The author is a columnist of the JoongAng Ilbo.
Yoon Seok-youl, former chief prosecutor and front-runner in polls as a presidential candidate from the opposition front, has been under fire for a streak of gaffes that seemed to demonstrate political inexperience. He raised an uproar after proposing to allow start-ups to work as long as 120 hours a week if necessary. He said that Daegu residents could have started an uprising when the government floated the idea of a lockdown of the city in the early stages of the Covid-19 pandemic last year. Now, Yoon has once again stirred controversy by saying poor people should be able to choose to eat some adulterated food, a criticism of overly strict regulations on food safety that restrict consumers’ choices. He claims to have lifted the idea from “Free to Choose,” the bestseller by free-market champion and economist Milton Friedman. Yoon should be thankful that his remark didn’t cause more of an uproar, as quoting Friedman could be highly dangerous in Korea due to his extreme ideas.
The late Nobel laureate and guru to conservatives was far more progressive than thought. He argued for liberalization of high-interest lenders as restriction only hardens the lives of the poor, who are turned away by legitimate lenders. He also implied prostitution should be legal. “You put a willing buyer with a willing seller, and it’s up to them … I don’t see justification for bringing the police into it,” he said in 2006. On the same grounds, he thought marijuana should become legal as the black-market trade only increases crime and social inefficiency. He also regarded illegal immigration as a necessary evil for the economy.
Quoting Friedman in Korea, therefore, requires discretion. Then, why has Yoon chosen the Friedman quote? He has been touring the country to appeal to centrists and liberals who have turned their backs on President Moon Jae-in and the Democratic Party (DP). Upon finally joining the main opposition People Power Party (PPP), he vowed to attract centrists to the conservative party. But Yoon should not borrow ideas from Friedman if he wishes to attract centrists on economic affairs. It is as treacherous as a leftist candidate quoting Karl Marx on capitalism to a centrist audience. Friedman stands at the far-right among economists, along with Friedrich Hayek. He advocated absolute free markets entirely based on free competition and efficiency.
Yoon promised to be “more careful” after admitting to having caused “misunderstanding.” Still, his explanation is not convincing as he quoted a wrong person and reasoned in the wrong direction. It would have been wiser to quote more dovish conservative economists like John Maynard Keynes or Paul Samuelson.
PPP chief Lee Jun-seok is finding the ground shaky too. His biggest folly was an agreement with DP counterpart Song Young-gil over a universal handout of relief funds. He said he agreed with the idea because of Song’s argument about hefty administrative costs to select the lower 80 percent income level for handout. Lee proved to be too naïve in politicking. The liberals argue for a blanket handout by hyping administrative costs or complaints from those who are excluded. But Korea is a powerhouse in IT and big data. It costs just 4.2 billion won ($3.7 million) in picking out those eligible for the 8.6-trillion-won handouts.
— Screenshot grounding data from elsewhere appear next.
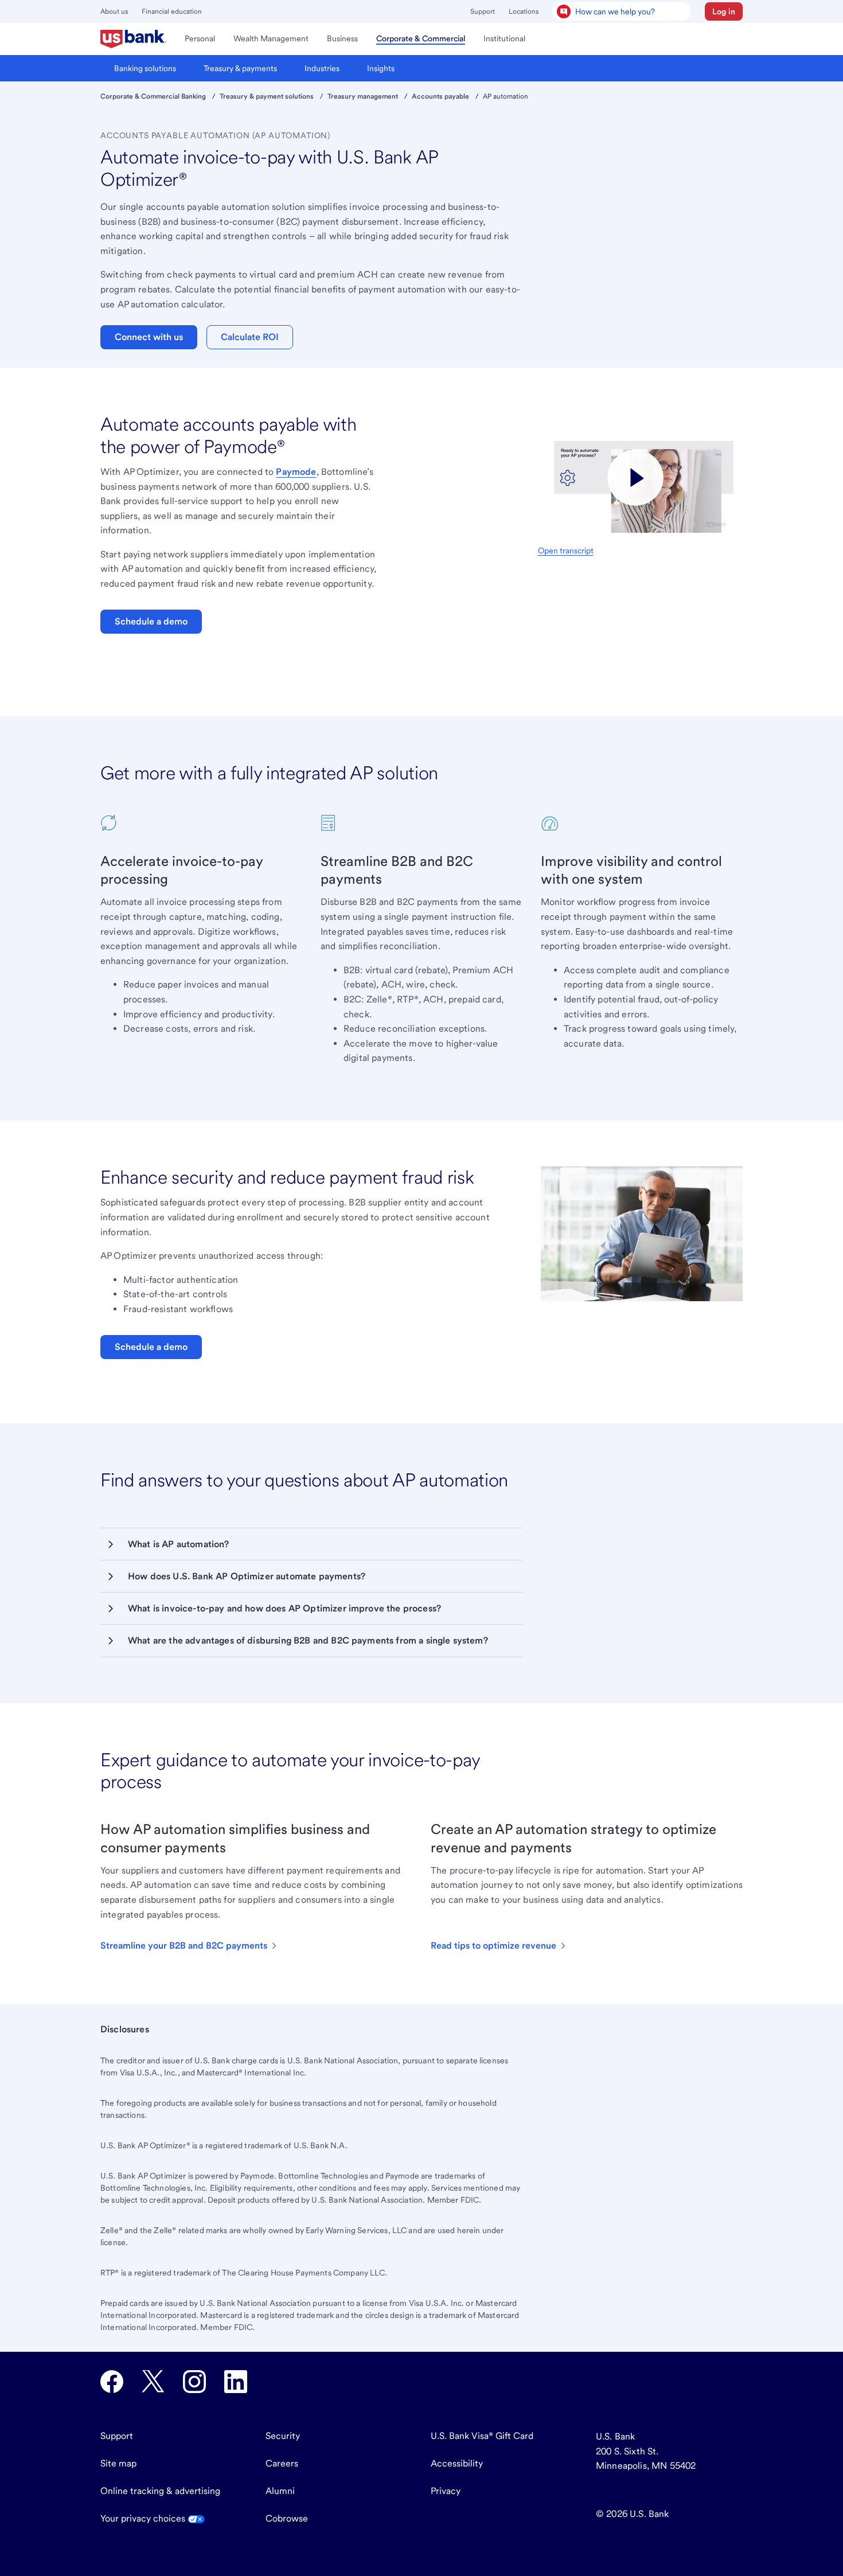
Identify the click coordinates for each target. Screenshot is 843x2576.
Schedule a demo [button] (151, 621)
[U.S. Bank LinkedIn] (235, 2381)
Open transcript (566, 550)
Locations (523, 11)
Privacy (445, 2490)
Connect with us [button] (149, 336)
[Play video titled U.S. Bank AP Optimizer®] (635, 478)
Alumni (280, 2490)
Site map (118, 2463)
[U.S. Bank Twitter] (153, 2381)
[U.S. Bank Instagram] (194, 2381)
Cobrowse (287, 2518)
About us (114, 11)
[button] (724, 11)
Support (482, 11)
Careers (282, 2463)
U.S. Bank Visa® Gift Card (482, 2435)
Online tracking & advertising (160, 2490)
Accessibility (457, 2463)
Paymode (296, 471)
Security (283, 2435)
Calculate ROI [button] (250, 336)
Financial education (172, 11)
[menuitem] (133, 39)
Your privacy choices (144, 2518)
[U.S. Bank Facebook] (111, 2381)
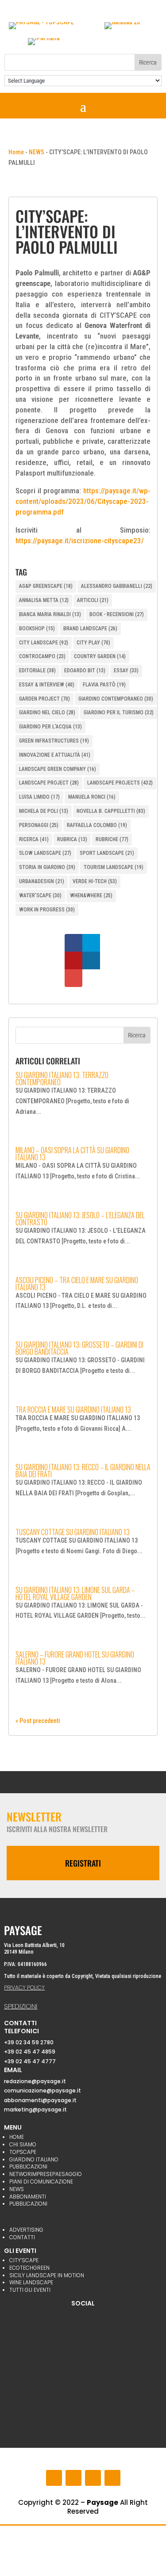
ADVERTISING (26, 2229)
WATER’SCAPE (40, 895)
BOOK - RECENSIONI (116, 614)
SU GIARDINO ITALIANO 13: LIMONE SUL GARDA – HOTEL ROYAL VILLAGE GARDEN (75, 1593)
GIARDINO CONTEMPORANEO (115, 699)
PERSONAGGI (38, 825)
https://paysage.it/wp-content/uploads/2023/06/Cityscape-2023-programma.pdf (83, 501)
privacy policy (24, 1987)
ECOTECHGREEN (29, 2267)
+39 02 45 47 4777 (30, 2061)
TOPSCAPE (22, 2152)
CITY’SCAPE (24, 2260)
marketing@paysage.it (35, 2109)
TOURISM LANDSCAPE (113, 867)
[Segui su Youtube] (93, 2478)
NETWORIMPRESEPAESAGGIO (45, 2174)
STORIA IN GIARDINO (47, 867)
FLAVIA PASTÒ (104, 685)
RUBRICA (72, 839)
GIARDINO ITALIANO (33, 2159)
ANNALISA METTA (44, 600)
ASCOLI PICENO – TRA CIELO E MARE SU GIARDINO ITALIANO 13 (76, 1283)
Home (16, 152)
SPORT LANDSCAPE (107, 853)
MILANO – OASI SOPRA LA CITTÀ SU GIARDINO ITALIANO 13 (72, 1153)
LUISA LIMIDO (39, 797)
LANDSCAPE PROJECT (49, 783)
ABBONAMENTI (27, 2196)
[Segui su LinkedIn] (112, 2478)
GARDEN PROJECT (44, 699)
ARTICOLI (92, 600)
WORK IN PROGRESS (47, 910)
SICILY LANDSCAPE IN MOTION (46, 2275)
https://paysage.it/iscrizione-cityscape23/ (79, 540)
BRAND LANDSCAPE (90, 628)
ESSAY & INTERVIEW (46, 685)
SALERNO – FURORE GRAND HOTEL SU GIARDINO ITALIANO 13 (74, 1658)
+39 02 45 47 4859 (29, 2051)
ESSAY (126, 670)
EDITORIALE (37, 670)
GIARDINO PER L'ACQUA (50, 727)
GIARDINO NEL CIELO (47, 712)
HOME (16, 2137)
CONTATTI (22, 2237)
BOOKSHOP (37, 628)
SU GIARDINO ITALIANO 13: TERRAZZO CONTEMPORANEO (61, 1078)
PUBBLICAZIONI (28, 2166)
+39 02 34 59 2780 (29, 2042)
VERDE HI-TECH (95, 881)
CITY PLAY (93, 643)
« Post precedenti (37, 1720)
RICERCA (34, 839)
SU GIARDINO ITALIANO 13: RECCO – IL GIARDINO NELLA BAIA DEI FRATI (83, 1470)
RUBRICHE (112, 839)
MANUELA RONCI (92, 797)
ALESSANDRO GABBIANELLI (116, 586)
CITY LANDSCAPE (43, 643)
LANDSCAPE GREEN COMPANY (57, 769)
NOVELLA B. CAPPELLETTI (111, 811)
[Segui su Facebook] (54, 2478)
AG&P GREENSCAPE (46, 586)
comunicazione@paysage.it (42, 2090)
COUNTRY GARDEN (100, 656)
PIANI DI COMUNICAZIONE (41, 2181)
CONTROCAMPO (42, 656)
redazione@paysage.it (35, 2081)
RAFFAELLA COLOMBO (97, 825)
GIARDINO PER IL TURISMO (119, 712)
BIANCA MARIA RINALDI (50, 614)
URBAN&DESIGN (41, 881)
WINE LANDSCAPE (31, 2282)
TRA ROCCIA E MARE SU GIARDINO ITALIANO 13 (73, 1409)
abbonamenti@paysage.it (40, 2100)
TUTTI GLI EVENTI (29, 2290)
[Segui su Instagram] (73, 2478)
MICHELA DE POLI (43, 811)
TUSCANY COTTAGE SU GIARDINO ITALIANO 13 (72, 1532)
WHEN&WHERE (91, 895)
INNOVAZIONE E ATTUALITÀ (54, 755)
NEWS (36, 152)
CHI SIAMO (22, 2144)
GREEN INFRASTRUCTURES (54, 741)
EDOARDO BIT (84, 670)
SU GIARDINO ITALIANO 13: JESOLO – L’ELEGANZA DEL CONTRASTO (80, 1218)
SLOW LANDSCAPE (45, 853)
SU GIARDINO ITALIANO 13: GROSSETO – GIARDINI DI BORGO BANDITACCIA (79, 1348)
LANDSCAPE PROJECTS (120, 783)
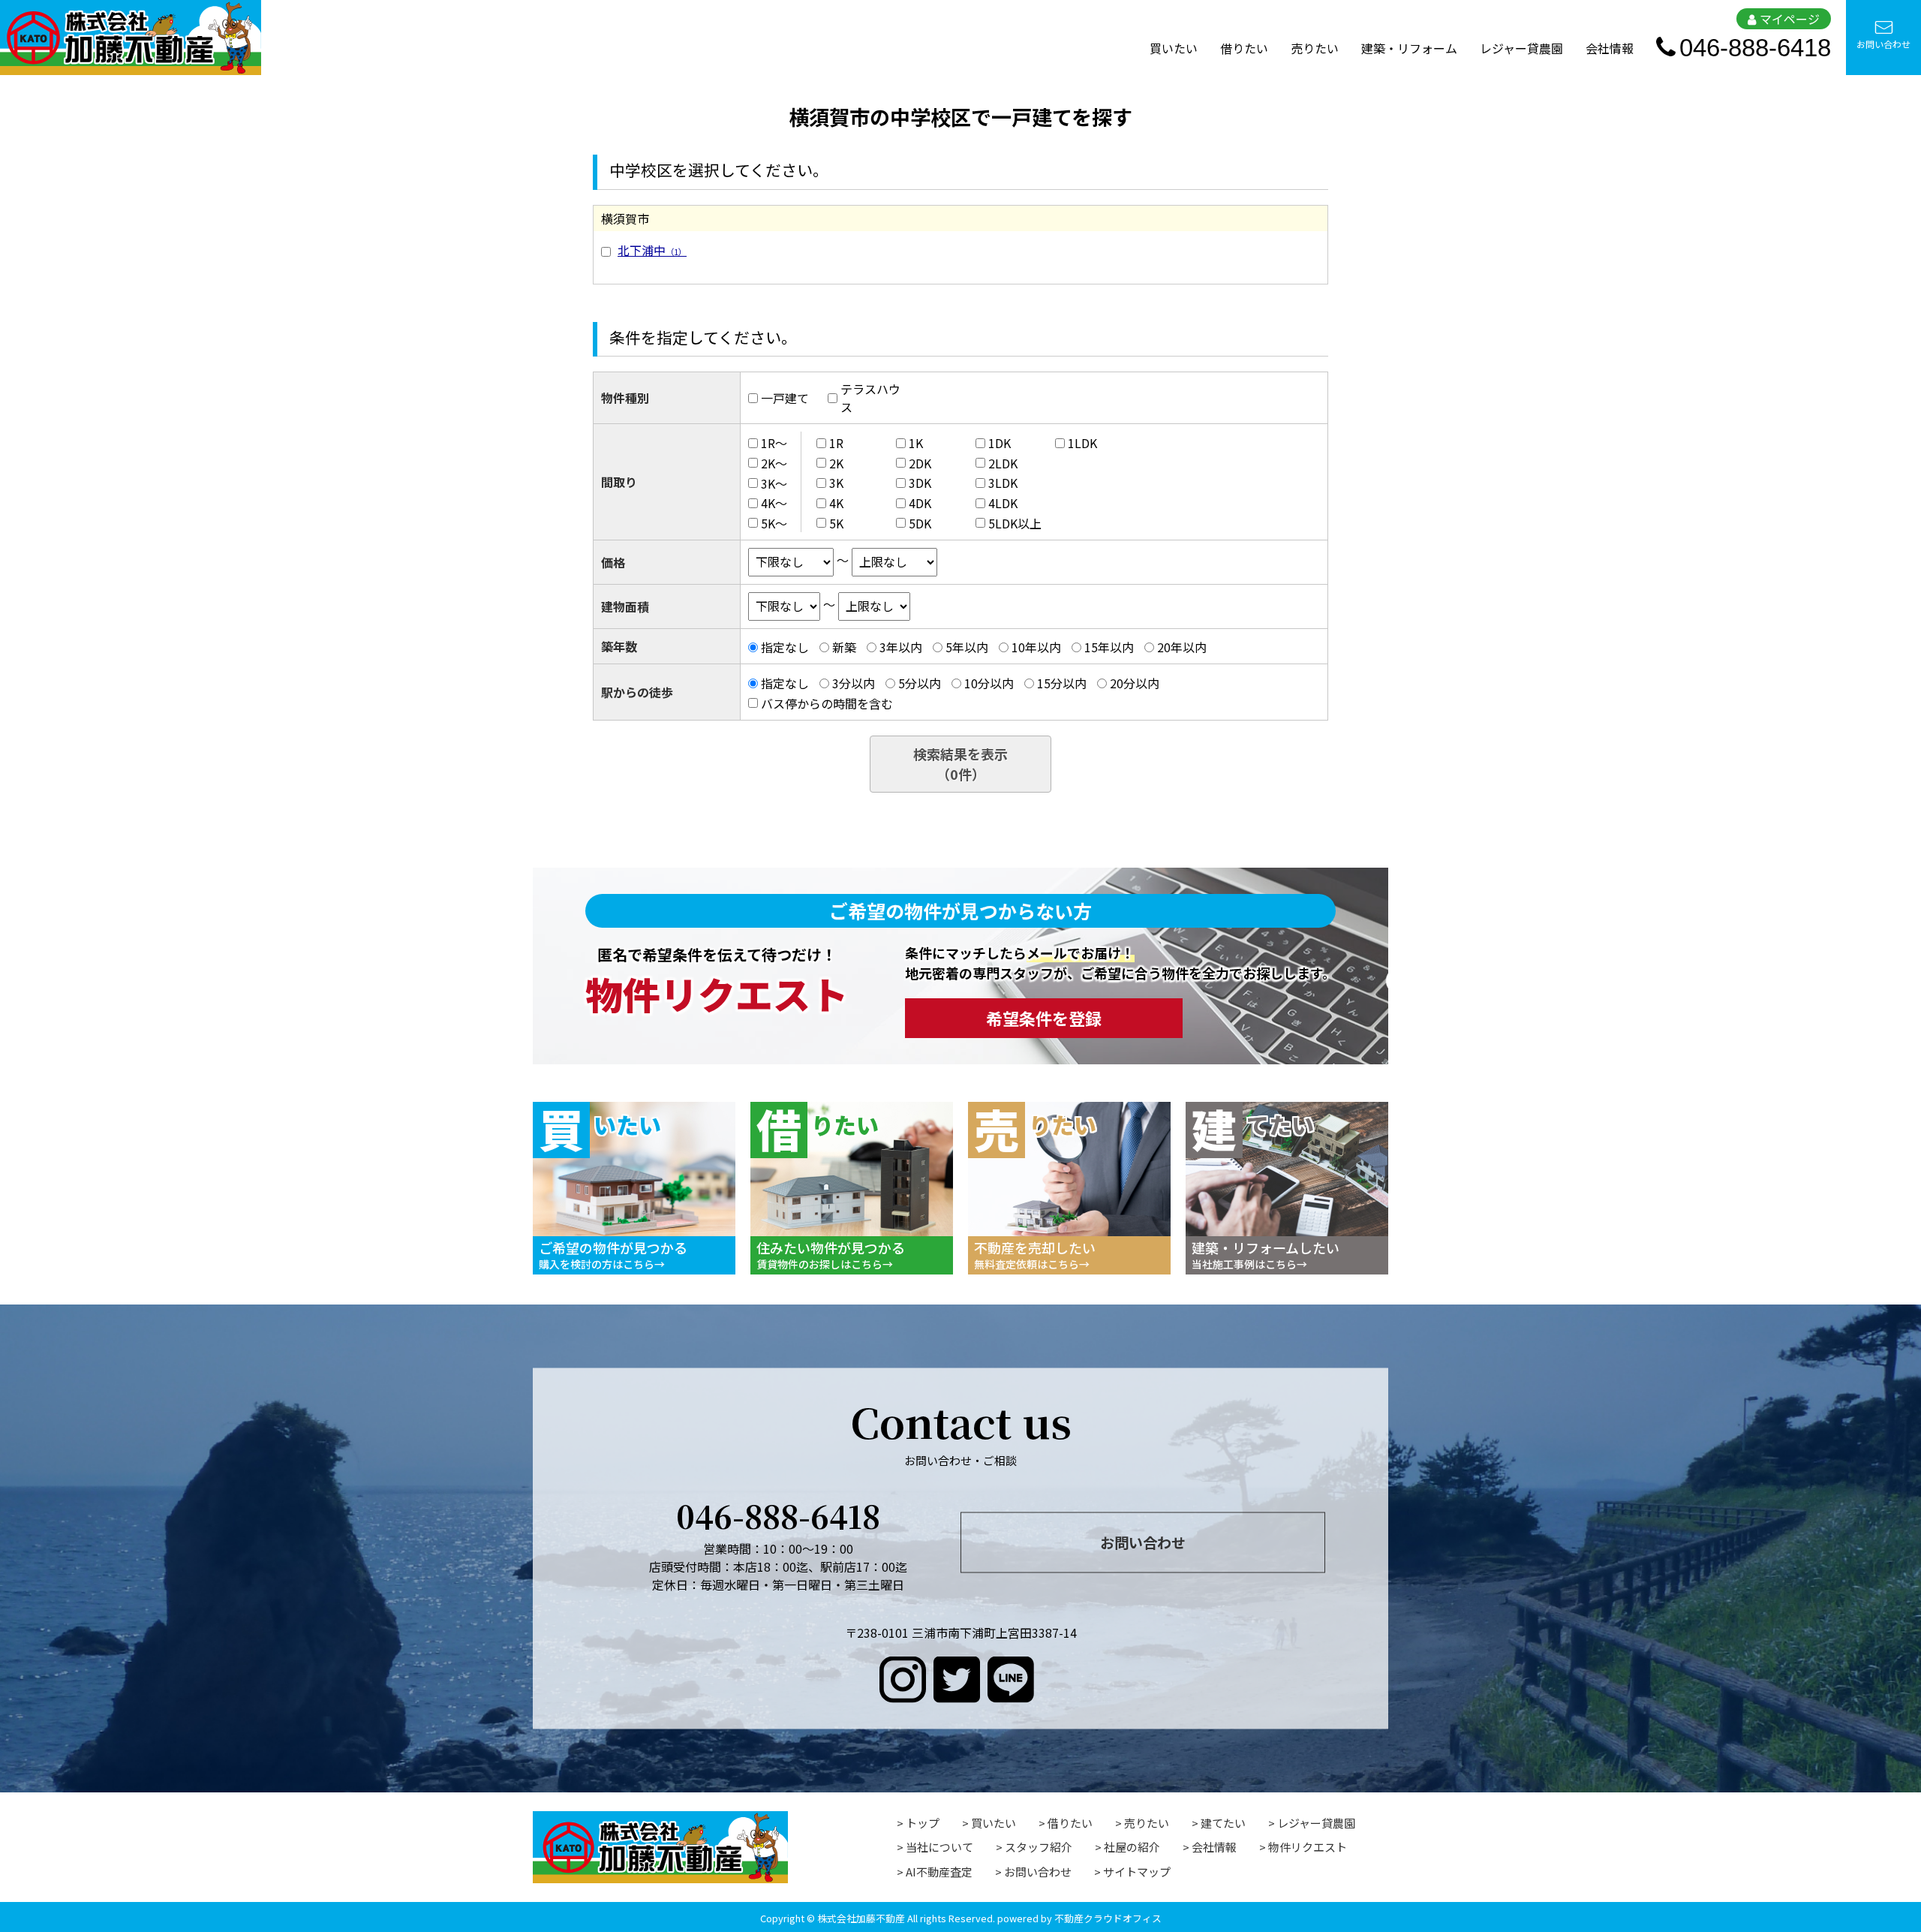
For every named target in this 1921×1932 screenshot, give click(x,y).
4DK (920, 503)
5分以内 (919, 683)
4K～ (774, 503)
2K (836, 463)
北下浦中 (652, 250)
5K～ (774, 523)
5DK (920, 523)
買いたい (1174, 48)
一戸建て (785, 398)
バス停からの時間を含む (827, 703)
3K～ (774, 483)
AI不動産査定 (939, 1871)
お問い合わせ (1883, 44)
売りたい (1315, 48)
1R (836, 443)
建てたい (1223, 1823)
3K (836, 483)
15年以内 (1109, 647)
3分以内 (853, 683)
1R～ (774, 443)
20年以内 (1182, 647)
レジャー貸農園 (1521, 48)
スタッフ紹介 (1038, 1847)
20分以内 (1134, 683)
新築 (844, 647)
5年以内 (966, 647)
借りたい (1244, 48)
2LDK (1003, 463)
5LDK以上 (1015, 523)
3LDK (1003, 483)
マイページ (1790, 19)
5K (836, 523)
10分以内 (989, 683)
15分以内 (1062, 683)
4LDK (1003, 503)
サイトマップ (1137, 1871)
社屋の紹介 (1132, 1847)
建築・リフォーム (1409, 48)
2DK (920, 463)
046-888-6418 (1755, 48)
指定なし (785, 647)
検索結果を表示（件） (960, 764)
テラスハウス (870, 398)
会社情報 (1610, 48)
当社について (939, 1847)
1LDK (1082, 443)
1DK (999, 443)
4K (836, 503)
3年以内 (900, 647)
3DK (920, 483)
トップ (922, 1823)
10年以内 (1036, 647)
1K (916, 443)
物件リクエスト (1307, 1847)
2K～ (774, 463)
Lee fell into Song’s trap unwittingly.
The idea of doling out checks to households whose assets actually increased during the Covid-19 crisis is unfair and unjust. Lee should have argued that more money should go to small merchants and the self-employed. It is a matter of upholding conservative values and principles.
Presidential hopefuls from the PPP are waging a dangerous gamble by pitching a negative income tax to compete against those campaigning for basic incomes from the ruling front. The idea from Friedman argues that a state should provide money to people below a certain income level instead of collecting taxes from them. Friedman thought the system could replace an array of welfare benefits. If all the existing welfare systems like basic livelihood allowances, the minimum wage and pensions are scrapped, the administrative organizations also would have to be restructured. Could the conservative front be bold enough to push ahead with such a risky plan?
All candidates from the DP promise an extension of the politics of Moon Jae-in. They are trying to buy votes from Moon loyalists. No one promises a divorce from the policies that torture the self-employed. The conservative front is no different. Only two minors, Rep. Yoon Hee-sook and Yoo Seung-min, a former lawmaker, compete with reasonable economic platforms.
Moon’s income-led growth and real estate policies weren’t questioned in the last election campaign, which came in the wake of a presidential impeachment and removal. When Moon was questioned in a TV debate, he just said, “I explained earlier.” As a result, the country has been paying a dire price. This time, we have time to scrutinize candidates’ platforms. We must shift attention to their platforms and away from their scandalous pasts.